**DIRECTIONS FOR THIS TASK:**
Write the listing out again, exactly as it reads below.
┄┄┄┄┄┄
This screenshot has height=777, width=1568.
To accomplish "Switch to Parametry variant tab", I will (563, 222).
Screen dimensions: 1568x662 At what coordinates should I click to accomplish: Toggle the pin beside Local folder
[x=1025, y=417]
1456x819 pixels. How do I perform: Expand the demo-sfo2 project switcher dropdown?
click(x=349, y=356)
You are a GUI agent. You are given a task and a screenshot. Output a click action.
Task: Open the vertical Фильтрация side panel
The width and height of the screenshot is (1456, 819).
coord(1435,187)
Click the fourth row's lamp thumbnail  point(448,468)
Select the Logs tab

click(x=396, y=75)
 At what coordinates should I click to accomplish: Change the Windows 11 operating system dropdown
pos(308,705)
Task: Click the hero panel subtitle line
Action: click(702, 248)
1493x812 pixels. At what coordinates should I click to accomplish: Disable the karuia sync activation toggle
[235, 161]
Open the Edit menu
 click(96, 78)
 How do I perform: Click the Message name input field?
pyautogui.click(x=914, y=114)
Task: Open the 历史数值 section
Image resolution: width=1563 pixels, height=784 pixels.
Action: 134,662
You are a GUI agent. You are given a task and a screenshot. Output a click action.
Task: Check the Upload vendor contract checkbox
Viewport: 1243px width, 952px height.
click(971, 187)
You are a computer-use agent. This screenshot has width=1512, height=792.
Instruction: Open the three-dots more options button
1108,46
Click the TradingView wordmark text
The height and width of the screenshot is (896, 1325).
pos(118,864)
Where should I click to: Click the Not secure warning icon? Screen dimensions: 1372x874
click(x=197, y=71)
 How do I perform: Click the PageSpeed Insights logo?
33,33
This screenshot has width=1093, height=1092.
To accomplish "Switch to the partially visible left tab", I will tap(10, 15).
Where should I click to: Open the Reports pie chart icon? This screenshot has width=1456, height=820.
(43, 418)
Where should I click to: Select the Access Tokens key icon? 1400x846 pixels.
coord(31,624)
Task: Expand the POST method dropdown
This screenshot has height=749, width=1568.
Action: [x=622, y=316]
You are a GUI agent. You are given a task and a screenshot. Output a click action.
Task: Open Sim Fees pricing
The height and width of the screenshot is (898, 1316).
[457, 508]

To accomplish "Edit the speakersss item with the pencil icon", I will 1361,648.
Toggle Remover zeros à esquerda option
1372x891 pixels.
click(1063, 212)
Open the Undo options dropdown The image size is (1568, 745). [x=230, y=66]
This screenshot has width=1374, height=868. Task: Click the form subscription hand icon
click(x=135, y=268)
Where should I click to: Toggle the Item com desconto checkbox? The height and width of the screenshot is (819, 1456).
┄┄┄┄┄┄
**PROBLEM SOLUTION:**
This screenshot has height=777, width=1568.
To accomplish "Switch to Parametry variant tab", I will (563, 222).
Screen dimensions: 1568x662 At what coordinates should I click to accomplish: Toggle the pin beside Local folder
[x=1025, y=417]
1456x819 pixels. How do I perform: Expand the demo-sfo2 project switcher dropdown?
click(x=349, y=356)
You are a GUI agent. You are given a task and a screenshot. Output a click action.
Task: Open the vertical Фильтрация side panel
The width and height of the screenshot is (1456, 819).
coord(1435,187)
Click the fourth row's lamp thumbnail  point(448,468)
Select the Logs tab

click(x=396, y=75)
 At what coordinates should I click to accomplish: Change the Windows 11 operating system dropdown
pos(308,705)
Task: Click the hero panel subtitle line
Action: click(702, 248)
1493x812 pixels. At what coordinates should I click to accomplish: Disable the karuia sync activation toggle
[235, 161]
Open the Edit menu
 click(96, 78)
 How do I perform: Click the Message name input field?
pyautogui.click(x=914, y=114)
Task: Open the 历史数值 section
Image resolution: width=1563 pixels, height=784 pixels.
Action: 134,662
You are a GUI agent. You are given a task and a screenshot. Output a click action.
Task: Check the Upload vendor contract checkbox
Viewport: 1243px width, 952px height.
click(971, 187)
You are a computer-use agent. This screenshot has width=1512, height=792.
Instruction: Open the three-dots more options button
1108,46
Click the TradingView wordmark text
The height and width of the screenshot is (896, 1325).
pos(118,864)
Where should I click to: Click the Not secure warning icon? Screen dimensions: 1372x874
click(x=197, y=71)
 How do I perform: Click the PageSpeed Insights logo?
33,33
This screenshot has width=1093, height=1092.
To accomplish "Switch to the partially visible left tab", I will tap(10, 15).
Where should I click to: Open the Reports pie chart icon? This screenshot has width=1456, height=820.
(43, 418)
Where should I click to: Select the Access Tokens key icon? 1400x846 pixels.
coord(31,624)
Task: Expand the POST method dropdown
This screenshot has height=749, width=1568.
Action: [x=622, y=316]
You are a GUI agent. You are given a task and a screenshot. Output a click action.
Task: Open Sim Fees pricing
The height and width of the screenshot is (898, 1316).
[457, 508]

To accomplish "Edit the speakersss item with the pencil icon", I will 1361,648.
Toggle Remover zeros à esquerda option
1372x891 pixels.
click(1063, 212)
Open the Undo options dropdown The image size is (1568, 745). [x=230, y=66]
This screenshot has width=1374, height=868. Task: Click the form subscription hand icon
click(x=135, y=268)
Where should I click to: Toggle the Item com desconto checkbox? The height and width of the screenshot is (819, 1456).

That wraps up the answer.